I'm wondering if a "fake panic" can be implemented that quiesces all the
other CPUs via NMI (similar to kdb) and then calls the panic
notifiers. And finally releases everything back to normal. That might
produce a fairly realistic panic situation and should be fairly
non-destructive (depending on what the notifiers do and how long they
take).

Hi Jocelyn / John,

one concern here is that the panic notifiers are kind of a no man's
land, so we can have very simple / safe ones, while others are
destructive in nature.

An example of a good behaving notifier that is destructive is the
Hyper-V one, that destroys an essential host-guest interface (called
"vmbus connection"). What happens if we trigger this one just for
testing purposes in a debugfs interface? Likely the guest would die...

[+CCing Michael Kelley here since he seems interested in panic and is
also expert in Hyper-V, just in case my example is bogus.]

The Hyper-V example is valid.
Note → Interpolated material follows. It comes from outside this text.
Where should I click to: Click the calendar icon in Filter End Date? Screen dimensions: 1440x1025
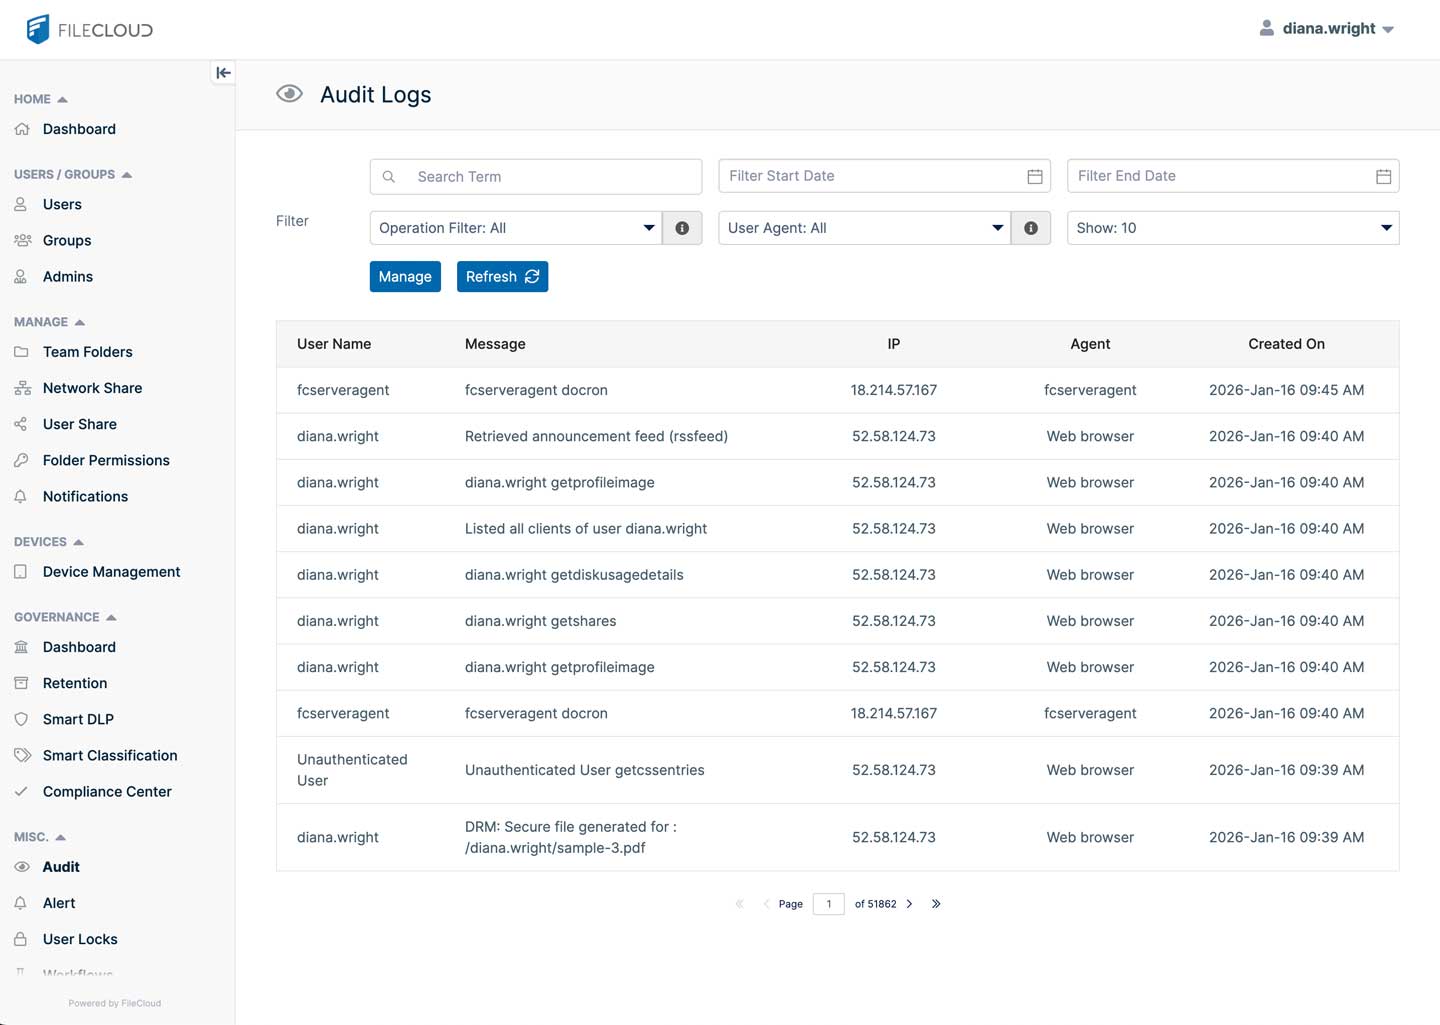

After hv_panic_vmbus_unload()
is called, the VM won't be able to do any disk, network, or graphics
frame buffer I/O. There's no recovery short of restarting the VM.

Thanks for the confirmation.

Michael

[I have retired from Microsoft.  I'm still occasionally contributing
to Linux kernel work with email mhklinux@xxxxxxxxxxx.]

So, maybe the problem could be split in 2: the non-notifiers portion of
the panic path, and the the notifiers; maybe restricting the notifiers
you'd run is a way to circumvent the risks, like if you could pass a
list of the specific notifiers you aim to test, this could be
interesting. Let's see what the others think and thanks for your work in
the DRM panic notifier =)

Or maybe have two lists of panic notifiers, the safe and the destructive 
list. So in case of fake panic, we can only call the safe notifiers.

Cheers,

Guilherme